■ **Record set**:

▶

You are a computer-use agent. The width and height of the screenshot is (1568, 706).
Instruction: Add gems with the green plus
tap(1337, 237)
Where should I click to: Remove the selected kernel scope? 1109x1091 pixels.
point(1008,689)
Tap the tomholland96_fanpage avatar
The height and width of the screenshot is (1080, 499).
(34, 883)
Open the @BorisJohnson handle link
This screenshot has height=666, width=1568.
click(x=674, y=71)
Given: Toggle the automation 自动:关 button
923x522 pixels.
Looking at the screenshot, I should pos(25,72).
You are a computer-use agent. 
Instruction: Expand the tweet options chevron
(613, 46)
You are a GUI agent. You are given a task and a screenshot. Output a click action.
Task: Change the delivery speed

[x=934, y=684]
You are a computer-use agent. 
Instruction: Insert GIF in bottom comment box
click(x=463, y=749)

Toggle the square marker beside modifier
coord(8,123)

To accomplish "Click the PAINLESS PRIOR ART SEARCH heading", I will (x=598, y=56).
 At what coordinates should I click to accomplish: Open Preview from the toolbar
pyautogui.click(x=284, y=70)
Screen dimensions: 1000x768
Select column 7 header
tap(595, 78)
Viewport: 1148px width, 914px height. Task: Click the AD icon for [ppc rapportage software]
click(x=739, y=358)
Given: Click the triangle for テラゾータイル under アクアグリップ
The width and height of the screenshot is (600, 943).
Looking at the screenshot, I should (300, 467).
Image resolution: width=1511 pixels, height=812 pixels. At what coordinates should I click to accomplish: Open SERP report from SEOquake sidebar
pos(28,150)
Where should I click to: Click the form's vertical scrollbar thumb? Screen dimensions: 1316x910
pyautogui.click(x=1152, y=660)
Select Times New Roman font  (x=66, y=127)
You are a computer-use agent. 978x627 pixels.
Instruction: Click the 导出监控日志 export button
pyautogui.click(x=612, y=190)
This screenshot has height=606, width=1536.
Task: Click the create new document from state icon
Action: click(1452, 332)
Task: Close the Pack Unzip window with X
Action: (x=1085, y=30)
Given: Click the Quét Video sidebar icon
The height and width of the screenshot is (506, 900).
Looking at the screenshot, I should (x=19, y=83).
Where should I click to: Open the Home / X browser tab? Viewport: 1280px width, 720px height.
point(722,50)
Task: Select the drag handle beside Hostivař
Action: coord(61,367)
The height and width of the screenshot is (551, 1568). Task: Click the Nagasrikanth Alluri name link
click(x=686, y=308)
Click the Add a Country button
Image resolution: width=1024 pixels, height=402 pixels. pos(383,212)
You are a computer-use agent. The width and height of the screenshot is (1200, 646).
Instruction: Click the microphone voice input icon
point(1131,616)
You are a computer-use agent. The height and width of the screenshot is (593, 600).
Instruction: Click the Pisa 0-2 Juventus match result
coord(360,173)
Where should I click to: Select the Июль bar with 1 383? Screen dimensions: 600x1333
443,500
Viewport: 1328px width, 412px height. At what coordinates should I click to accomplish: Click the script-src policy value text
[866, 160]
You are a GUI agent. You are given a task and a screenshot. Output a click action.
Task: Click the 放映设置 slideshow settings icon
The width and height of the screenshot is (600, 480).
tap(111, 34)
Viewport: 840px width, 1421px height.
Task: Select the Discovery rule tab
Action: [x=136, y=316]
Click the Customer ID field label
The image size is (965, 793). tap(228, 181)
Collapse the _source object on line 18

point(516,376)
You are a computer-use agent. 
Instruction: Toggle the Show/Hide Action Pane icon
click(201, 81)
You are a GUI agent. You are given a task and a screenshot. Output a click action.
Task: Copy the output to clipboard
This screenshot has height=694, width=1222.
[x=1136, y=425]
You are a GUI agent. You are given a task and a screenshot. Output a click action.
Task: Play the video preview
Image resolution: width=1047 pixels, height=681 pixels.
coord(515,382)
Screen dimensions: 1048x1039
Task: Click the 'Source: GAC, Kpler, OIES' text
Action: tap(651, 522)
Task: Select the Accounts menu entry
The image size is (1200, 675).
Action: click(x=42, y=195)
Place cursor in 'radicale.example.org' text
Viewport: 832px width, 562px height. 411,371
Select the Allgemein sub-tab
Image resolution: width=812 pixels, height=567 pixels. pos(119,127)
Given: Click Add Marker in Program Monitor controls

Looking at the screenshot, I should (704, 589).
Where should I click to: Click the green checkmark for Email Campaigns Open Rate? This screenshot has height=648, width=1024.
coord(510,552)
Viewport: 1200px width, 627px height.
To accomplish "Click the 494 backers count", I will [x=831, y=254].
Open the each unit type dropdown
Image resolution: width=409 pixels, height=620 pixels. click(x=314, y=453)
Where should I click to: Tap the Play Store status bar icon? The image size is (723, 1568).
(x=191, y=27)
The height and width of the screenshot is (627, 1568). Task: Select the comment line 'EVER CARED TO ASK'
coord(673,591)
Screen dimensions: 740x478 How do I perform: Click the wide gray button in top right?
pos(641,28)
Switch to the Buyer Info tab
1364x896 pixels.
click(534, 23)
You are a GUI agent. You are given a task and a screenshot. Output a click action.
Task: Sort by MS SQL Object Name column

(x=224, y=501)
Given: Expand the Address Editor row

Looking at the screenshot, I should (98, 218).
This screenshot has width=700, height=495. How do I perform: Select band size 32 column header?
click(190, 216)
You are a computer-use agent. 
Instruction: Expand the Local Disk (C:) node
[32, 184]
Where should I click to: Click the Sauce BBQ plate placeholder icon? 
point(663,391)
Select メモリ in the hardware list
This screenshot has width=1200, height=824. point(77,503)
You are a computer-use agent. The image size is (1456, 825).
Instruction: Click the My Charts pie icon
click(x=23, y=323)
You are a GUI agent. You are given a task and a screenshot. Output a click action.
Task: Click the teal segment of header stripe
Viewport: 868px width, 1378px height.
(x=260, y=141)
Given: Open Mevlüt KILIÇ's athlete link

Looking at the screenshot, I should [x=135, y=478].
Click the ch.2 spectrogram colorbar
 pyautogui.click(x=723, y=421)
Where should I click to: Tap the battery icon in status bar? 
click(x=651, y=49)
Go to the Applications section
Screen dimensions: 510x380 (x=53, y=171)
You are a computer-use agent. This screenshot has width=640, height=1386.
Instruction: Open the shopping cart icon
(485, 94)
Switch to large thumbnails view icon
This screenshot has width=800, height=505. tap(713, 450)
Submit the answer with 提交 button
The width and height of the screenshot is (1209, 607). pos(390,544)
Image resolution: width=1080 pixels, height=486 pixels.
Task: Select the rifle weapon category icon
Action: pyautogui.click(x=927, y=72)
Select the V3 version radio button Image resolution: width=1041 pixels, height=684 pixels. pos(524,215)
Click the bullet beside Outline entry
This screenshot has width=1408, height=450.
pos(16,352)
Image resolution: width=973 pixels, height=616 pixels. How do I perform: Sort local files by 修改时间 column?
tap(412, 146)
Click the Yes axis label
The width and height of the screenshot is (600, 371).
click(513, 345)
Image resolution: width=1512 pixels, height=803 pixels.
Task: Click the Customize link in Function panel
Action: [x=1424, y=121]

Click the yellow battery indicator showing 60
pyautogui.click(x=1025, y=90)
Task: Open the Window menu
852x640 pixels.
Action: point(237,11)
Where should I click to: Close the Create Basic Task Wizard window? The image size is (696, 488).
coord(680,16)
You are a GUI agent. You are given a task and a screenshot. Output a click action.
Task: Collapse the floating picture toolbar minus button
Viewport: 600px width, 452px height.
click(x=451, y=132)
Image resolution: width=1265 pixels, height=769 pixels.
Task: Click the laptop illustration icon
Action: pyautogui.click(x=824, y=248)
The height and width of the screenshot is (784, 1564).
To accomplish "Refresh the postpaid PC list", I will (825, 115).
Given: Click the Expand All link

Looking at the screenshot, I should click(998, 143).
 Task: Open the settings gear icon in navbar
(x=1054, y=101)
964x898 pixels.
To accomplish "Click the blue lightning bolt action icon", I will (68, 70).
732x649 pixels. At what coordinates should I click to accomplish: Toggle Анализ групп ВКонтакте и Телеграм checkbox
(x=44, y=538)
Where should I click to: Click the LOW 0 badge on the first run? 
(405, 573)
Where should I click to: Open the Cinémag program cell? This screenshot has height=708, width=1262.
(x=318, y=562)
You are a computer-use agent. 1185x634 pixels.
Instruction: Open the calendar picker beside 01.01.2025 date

◀

■ **What is required**: Above are the entries. Copy exactly the part that opens with the line containing "is (1200, 646)." and closes with the line containing "Task: Click the 放映设置 slideshow settings icon", and no more.

■ **Task solution**:
You are a computer-use agent. The width and height of the screenshot is (1200, 646).
Instruction: Click the microphone voice input icon
point(1131,616)
You are a computer-use agent. The height and width of the screenshot is (593, 600).
Instruction: Click the Pisa 0-2 Juventus match result
coord(360,173)
Where should I click to: Select the Июль bar with 1 383? Screen dimensions: 600x1333
443,500
Viewport: 1328px width, 412px height. At what coordinates should I click to accomplish: Click the script-src policy value text
[866, 160]
You are a GUI agent. You are given a task and a screenshot. Output a click action.
Task: Click the 放映设置 slideshow settings icon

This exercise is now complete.